Yet early detection is seriously overrated. It may be counterintuitive, but most early detection exams do not strongly affect whether you live or die. Not the PSA for prostate cancer, not early detection of lung or testicular or pancreatic cancer, or glioblastoma, a common type of brain cancer. Colonoscopy might cut mortality, but this has never been tested in a randomized, controlled trial. The Pap test for cervical cancer and the fecal occult blood test for colorectal cancer are about the only screening tests shown to decrease mortality from the disease they target. Even mammography is mired in controversy.
Logic suggests that finding a tumor when it is small should mean a better chance that surgery, radiation and/or chemo- or immunotherapy will eradicate it, allowing you to live until something else kills you. Unfortunately, the science doesn’t support this convenient assumption. There may, in fact, be good reasons to have the scan or test anyway, but the trust we place in them to save our lives is largely misplaced. The evidence just isn’t there.

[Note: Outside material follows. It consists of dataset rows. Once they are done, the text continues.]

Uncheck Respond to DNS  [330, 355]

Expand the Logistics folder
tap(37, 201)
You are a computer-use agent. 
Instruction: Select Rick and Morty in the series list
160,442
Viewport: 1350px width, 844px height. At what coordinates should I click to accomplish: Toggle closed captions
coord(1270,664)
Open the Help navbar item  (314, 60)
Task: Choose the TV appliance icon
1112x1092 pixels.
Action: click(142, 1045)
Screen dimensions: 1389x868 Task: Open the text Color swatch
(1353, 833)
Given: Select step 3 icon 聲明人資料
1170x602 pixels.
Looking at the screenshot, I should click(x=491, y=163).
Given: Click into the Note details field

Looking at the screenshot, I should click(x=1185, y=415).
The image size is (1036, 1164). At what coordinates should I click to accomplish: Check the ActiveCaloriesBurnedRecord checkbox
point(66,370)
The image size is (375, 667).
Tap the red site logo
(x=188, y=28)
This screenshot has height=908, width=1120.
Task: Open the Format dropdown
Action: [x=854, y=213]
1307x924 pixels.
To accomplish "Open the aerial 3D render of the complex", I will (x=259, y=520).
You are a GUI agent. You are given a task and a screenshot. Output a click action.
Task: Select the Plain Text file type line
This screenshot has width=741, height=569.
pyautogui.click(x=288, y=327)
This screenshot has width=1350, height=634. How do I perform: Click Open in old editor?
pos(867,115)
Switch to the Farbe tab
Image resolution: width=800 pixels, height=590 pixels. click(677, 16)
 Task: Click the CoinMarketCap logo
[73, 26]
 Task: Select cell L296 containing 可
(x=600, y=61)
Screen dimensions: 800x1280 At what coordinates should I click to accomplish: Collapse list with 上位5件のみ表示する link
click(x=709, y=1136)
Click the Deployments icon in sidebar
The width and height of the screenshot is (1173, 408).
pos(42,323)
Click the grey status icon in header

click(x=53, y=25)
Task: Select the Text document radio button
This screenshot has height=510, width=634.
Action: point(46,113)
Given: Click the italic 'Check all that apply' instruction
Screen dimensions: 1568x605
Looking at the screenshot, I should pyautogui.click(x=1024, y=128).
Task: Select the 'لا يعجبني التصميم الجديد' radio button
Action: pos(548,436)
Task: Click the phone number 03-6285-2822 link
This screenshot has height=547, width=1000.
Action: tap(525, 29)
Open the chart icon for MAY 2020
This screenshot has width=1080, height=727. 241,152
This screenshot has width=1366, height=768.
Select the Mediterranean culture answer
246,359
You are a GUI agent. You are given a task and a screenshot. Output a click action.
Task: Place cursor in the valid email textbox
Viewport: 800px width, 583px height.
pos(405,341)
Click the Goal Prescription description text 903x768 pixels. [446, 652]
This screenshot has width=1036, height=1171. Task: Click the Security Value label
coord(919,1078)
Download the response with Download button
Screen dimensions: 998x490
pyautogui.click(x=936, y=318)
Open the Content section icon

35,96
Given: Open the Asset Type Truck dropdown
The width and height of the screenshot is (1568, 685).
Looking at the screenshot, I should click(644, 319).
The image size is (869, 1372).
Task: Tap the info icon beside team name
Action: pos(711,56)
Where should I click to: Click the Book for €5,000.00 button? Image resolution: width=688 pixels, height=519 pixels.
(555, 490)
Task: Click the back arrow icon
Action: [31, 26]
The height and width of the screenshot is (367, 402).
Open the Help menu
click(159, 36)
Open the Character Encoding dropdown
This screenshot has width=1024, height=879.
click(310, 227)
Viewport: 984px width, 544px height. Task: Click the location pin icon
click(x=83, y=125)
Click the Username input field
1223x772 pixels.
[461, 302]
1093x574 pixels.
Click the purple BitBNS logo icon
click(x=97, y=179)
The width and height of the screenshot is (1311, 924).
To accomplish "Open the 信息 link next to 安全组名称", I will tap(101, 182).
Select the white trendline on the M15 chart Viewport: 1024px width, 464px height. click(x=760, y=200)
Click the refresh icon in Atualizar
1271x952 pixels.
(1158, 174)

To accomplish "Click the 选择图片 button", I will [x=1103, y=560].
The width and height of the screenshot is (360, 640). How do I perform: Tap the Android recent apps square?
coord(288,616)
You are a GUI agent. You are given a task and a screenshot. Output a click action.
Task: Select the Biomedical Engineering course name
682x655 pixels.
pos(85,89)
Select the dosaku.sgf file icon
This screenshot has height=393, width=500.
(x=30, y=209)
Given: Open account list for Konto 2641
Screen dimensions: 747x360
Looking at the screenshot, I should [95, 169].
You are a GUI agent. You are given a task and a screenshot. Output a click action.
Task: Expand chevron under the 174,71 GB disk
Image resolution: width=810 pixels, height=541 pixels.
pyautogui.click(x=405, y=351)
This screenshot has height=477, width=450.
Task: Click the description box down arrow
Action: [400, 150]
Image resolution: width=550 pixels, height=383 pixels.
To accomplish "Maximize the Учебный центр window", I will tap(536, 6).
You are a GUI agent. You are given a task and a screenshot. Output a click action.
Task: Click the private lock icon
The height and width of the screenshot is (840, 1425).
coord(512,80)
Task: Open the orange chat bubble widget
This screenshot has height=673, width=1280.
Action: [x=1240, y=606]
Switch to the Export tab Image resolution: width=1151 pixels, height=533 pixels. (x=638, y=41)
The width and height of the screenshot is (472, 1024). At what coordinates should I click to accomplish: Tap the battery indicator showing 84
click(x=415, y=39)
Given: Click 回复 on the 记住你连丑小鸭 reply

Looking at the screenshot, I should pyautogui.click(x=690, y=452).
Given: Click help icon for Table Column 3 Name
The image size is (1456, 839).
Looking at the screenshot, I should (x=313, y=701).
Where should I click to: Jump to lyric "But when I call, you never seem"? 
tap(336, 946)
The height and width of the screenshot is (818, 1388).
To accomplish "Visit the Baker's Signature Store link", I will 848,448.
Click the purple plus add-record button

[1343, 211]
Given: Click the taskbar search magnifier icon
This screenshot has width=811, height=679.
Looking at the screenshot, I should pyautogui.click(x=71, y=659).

|Why are these men smiling?|
Ironically, it’s in this context that I’ve scheduled a PET/CT scan for early next month. It’s been a year since my last exam and while I have no clinical symptoms that suggest my metastatic melanoma has advanced, I’m taking the precaution of having the scan anyway. I’m not happy about it. I would hope to be proved wrong about this, but even if findings show the cancer has metastasized to internal organs, I don’t expect to live longer for knowing this. Just because my doctor has suggested I have the test and my insurance covers the cost doesn’t mean it’s a slam-dunk decision. I’ve already dithered over this decision for months.
I should clarify: Because I have a high-deductible policy, I will pay at least $2200 out of pocket for the scan. Even after my deductible is satisfied sometime later this year, I’m obligated to pay half the cost of all advanced imaging exams. The folks at Blue Cross/Blue Shield have also read the literature and reached the conclusion that many types of scans are overutilized. They discourage the use of PET/CT by making it financially painful to the patient for having a scan. Their parsimony may be justified on this occasion at least.
This is emotionally delicate territory. I’ve had five PET/CT scans since being diagnosed with melanoma. All of them resulted in ambiguous findings, albeit nothing that turned out to be life-threatening. The run-up to the scans and the time waiting for results immediately afterwards is excruciating, as I’ve written about many times before. Were I to have positive findings this time, I’m not sure the emotional wallop could be much worse than the waiting for negative results. I’ve so far spent about $10,000 for radiologists to tell me essentially nothing about my cancer.
One reason early detection—or in my case earlier detection—doesn’t make a bigger difference is that, absent effective therapy, it hardly matters when mets are found: early or late, you’re doomed. There are, for example, major cancer centers in the U.S. that do not typically scan stage IV melanoma patients who are asymptomatic. Among them is M.D. Anderson in Houston—the top-rated cancer center in the country. It didn’t adopt this policy because it’s trying to save money for the insurance companies. In their experience, they simply haven’t found any survival benefit for regular scanning. Metastatic melanomas tend to be rip-snorters and likely to kill you in short order, but some are indolent, as mine is, and they just hang around interminably. Either way, drug therapies are mostly ineffectual and finding melanoma earlier doesn’t change its natural progression.
If you look for cancer of any type in asymptomatic people, as screening does, you are more likely to find indolent forms of it for the simple reason that they, by definition, spend more time in a nonthreatening form. This has proved to be especially true in prostate cancer, where tumors are picked up regularly that don't need to be treated aggressively, if at all, but usually are. Failing to detect an indolent cancer early doesn’t necessarily put you at much of a disadvantage. In a manner of speaking, metastatic cancer is going to do what it’s going to do when it wants to do it.
The medical-industrial complex to which cancer patients submit themselves is hugely biased toward taking action. So are we as patients. That includes me, as brave as I might try to sound. Cancer is a fearsome disease and most of us want a technological solution to our dilemma, regardless of whether or not there is statistical evidence that it does any good. We want to believe it can save us, our doctors want it to save us, even though they may have private doubts, and the companies that make and market the machines, and in some cases provide the scans, want us to believe they work miracles. There is an extraordinary momentum toward just getting on with it.
And so I will once again be the dutiful patient and have my scan. If something nasty turns up, I will then in consultation with my oncologists make some tough decisions. If nothing is found that’s actionable, then I’ll feel elated again and relieved for having put myself through the emotional blender. Beneath it all, I feel I’m being played but am powerless to stop it. Research that either verifies or refutes the value of early/earlier detection can’t come soon enough.